Work item:
Reproduce the passage of the AKM Shamsul Islam profile between "Defence Adviser to the" and "Party: Bangladesh Nationalist Party (BNP)", inclusive.

Page extract:
Defence Adviser to the Prime Minister of Bangladesh
- Incumbent
- Assumed office 17 February 2026
- Prime Minister: Tarique Rahman
- Preceded by: Khalilur Rahman (as National Security Adviser)

Personal details
- Born: 20 May 1970 (age 56) Mymensingh District, Bangladesh
- Party: Bangladesh Nationalist Party (BNP)
- Education: PhD in Nuclear Security
- Alma mater: Bangladesh Military Academy Cumilla Cadet College Philippine Christian University Defence Services Command and Staff College Bangladesh University of Professionals Armed Forces of the Philippines Command and General Staff College Jahangirnagar University Nanjing Artillery Academy Joint Services Command and Staff College Bangladesh Open University
- Occupation: Politician, Security Analyst
- Awards: Osmani Gold Medal (BMA); United Nations Medal;

Military service
- Branch/service: Bangladesh Army
- Years of service: 1989-2018
- Rank: Brigadier General
- Unit: Regiment of Artillery
- Commands: CO of Medium Regiment Artillery; Brigade Commander of 11th Artillery Brigade; Deputy Contingent Commander, United Nations peacekeeping, MONUSCO; Staff Officer to Force Commander, MONUC; Directing Staff, Defence Services Command and Staff College; Chief Instructor, School of Artillery;
- Battles/wars: MONUC; MONUSCO; Chittagong Hill Tracts conflict;

= AKM Shamsul Islam =

Bangladeshi politician, retired army general

AKM Shamsul Islam (এ.কে.এম. শামছুল ইসলাম) is a Bangladeshi politician, retired Bangladesh Army officer, and security analyst. He currently serves as the defence adviser to Prime Minister Tarique Rahman, holding the rank of a state minister. Previously, he was appointed as the chief security officer for Bangladesh Nationalist Party (BNP) chairperson Khaleda Zia and acting chairman Tarique Rahman. He is a member of the Bangladesh Nationalist Party.

Provided material:
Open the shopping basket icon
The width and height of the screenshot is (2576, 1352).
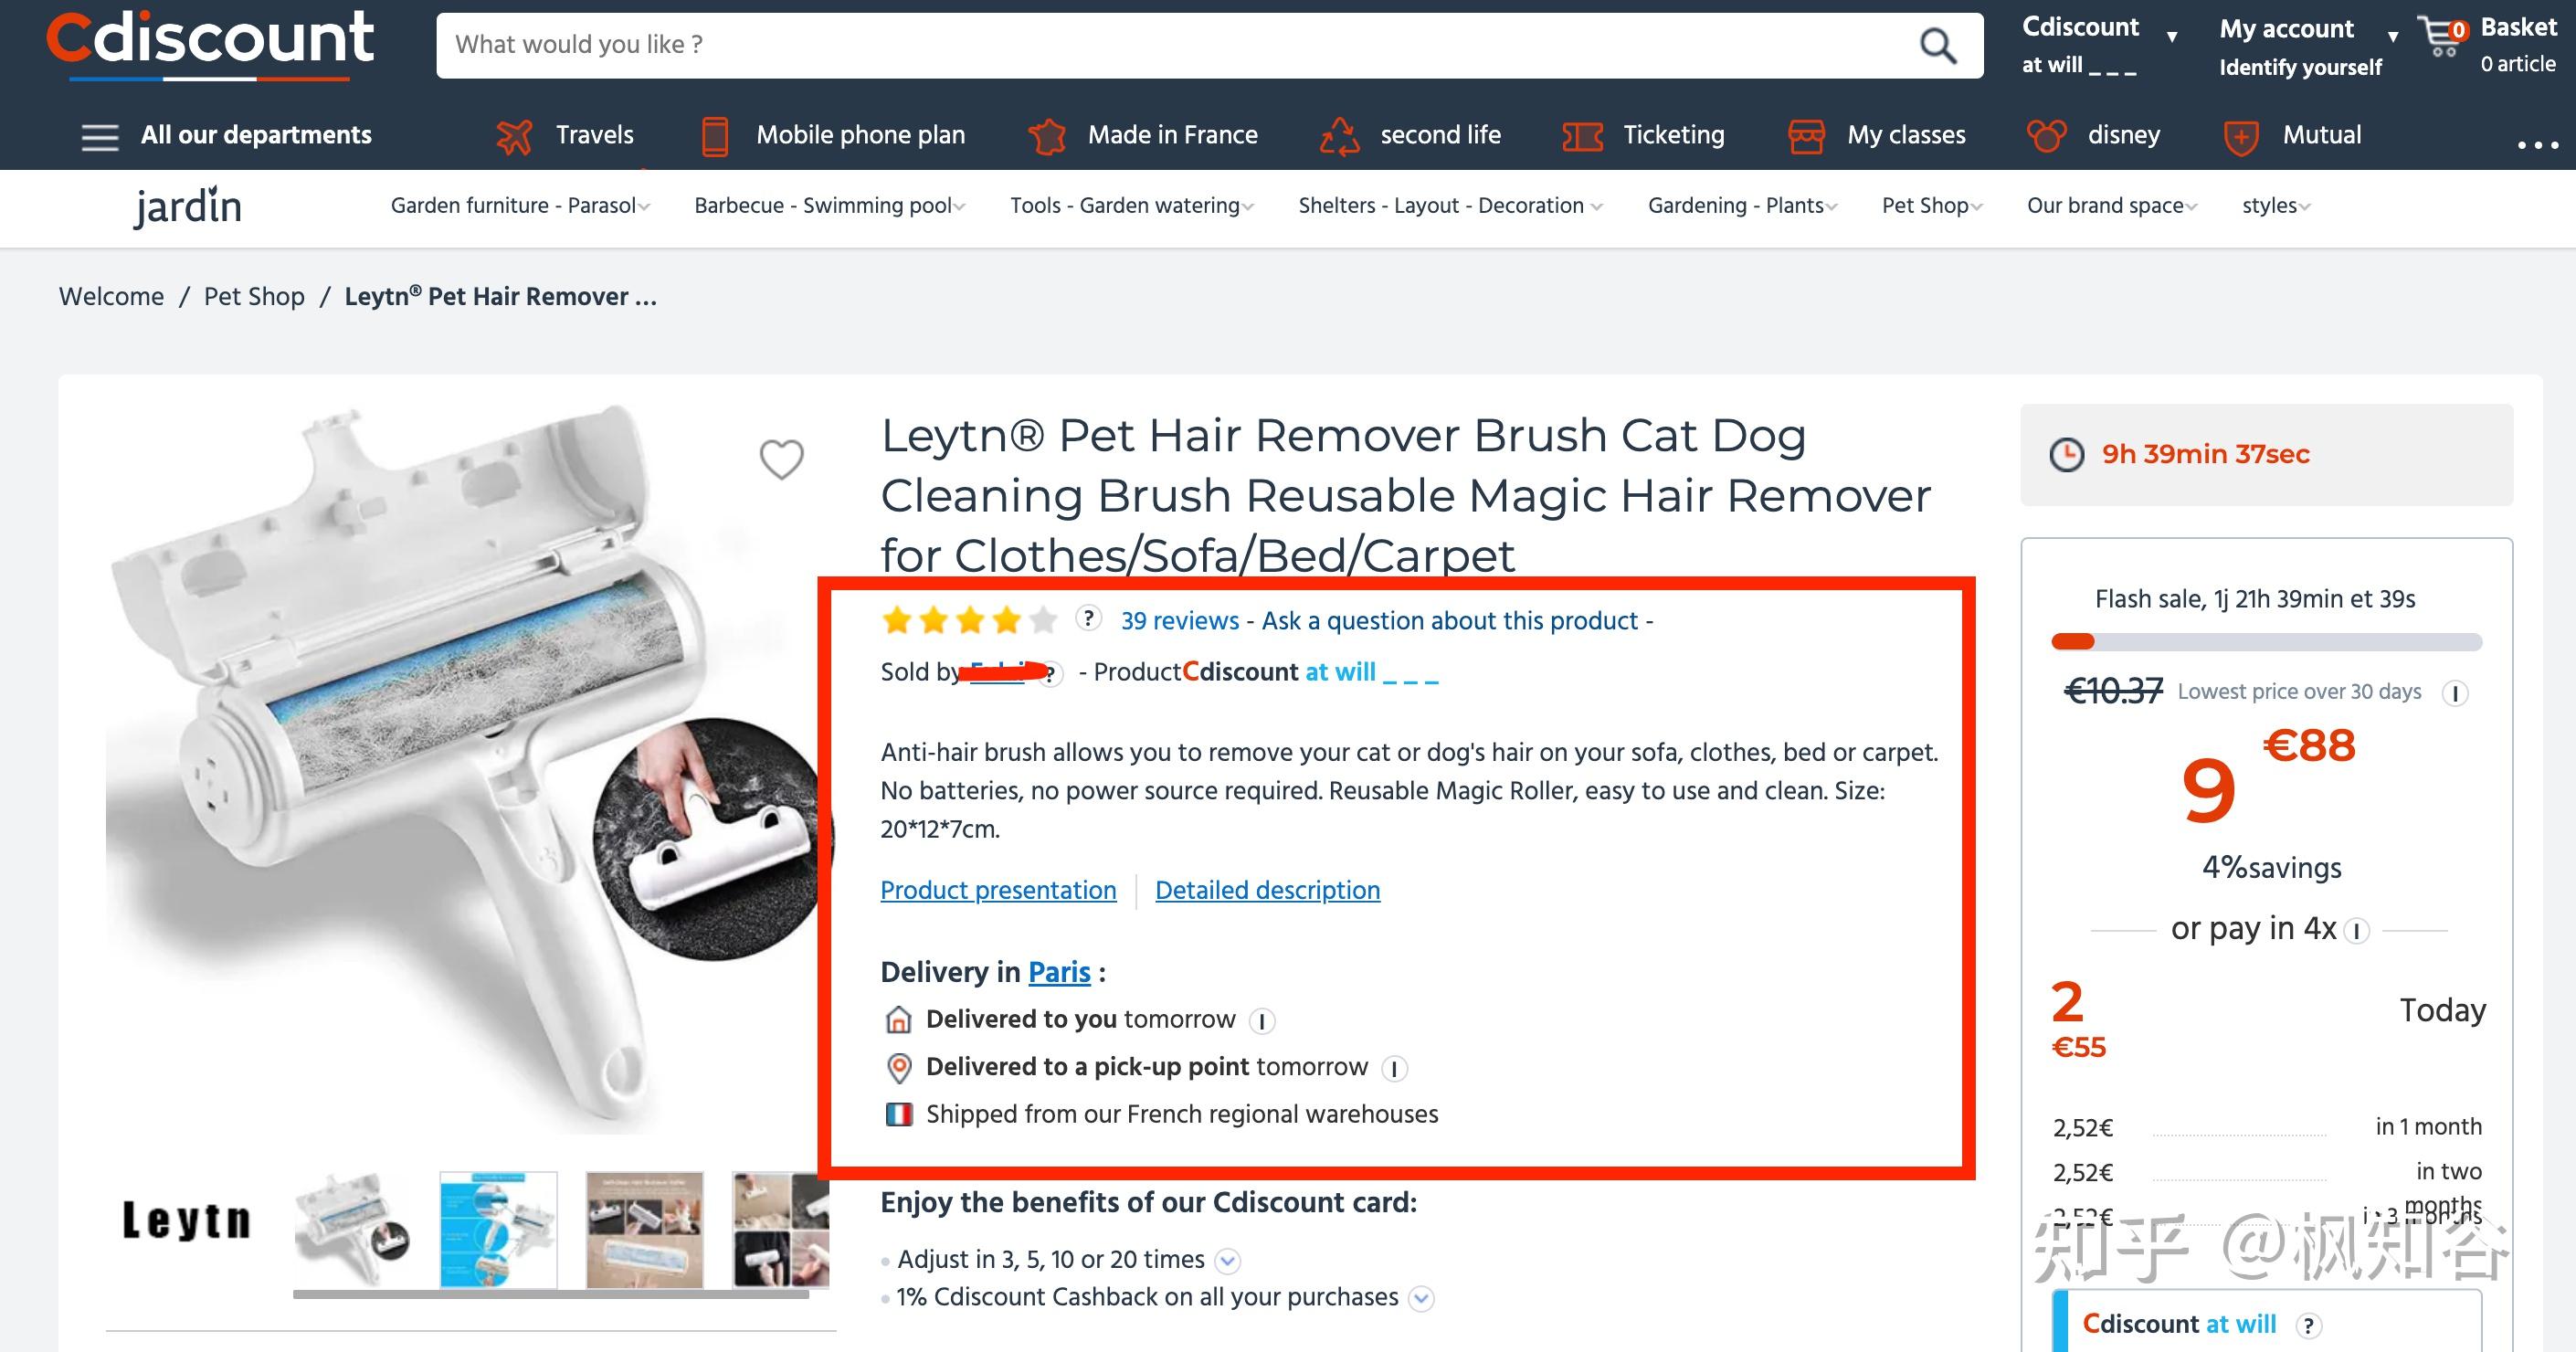coord(2442,38)
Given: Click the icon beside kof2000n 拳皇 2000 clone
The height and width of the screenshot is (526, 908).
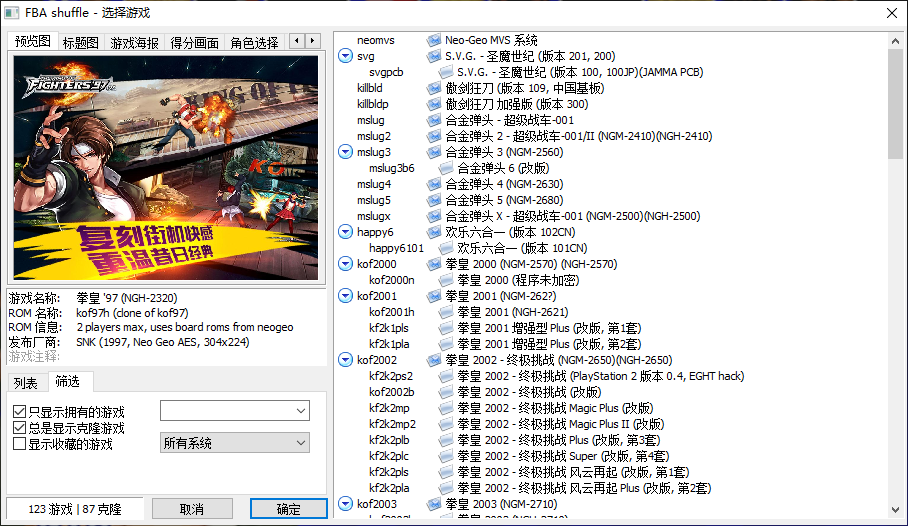Looking at the screenshot, I should tap(446, 280).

Solution for this problem:
Defence Adviser to the Prime Minister of Bangladesh
- Incumbent
- Assumed office 17 February 2026
- Prime Minister: Tarique Rahman
- Preceded by: Khalilur Rahman (as National Security Adviser)

Personal details
- Born: 20 May 1970 (age 56) Mymensingh District, Bangladesh
- Party: Bangladesh Nationalist Party (BNP)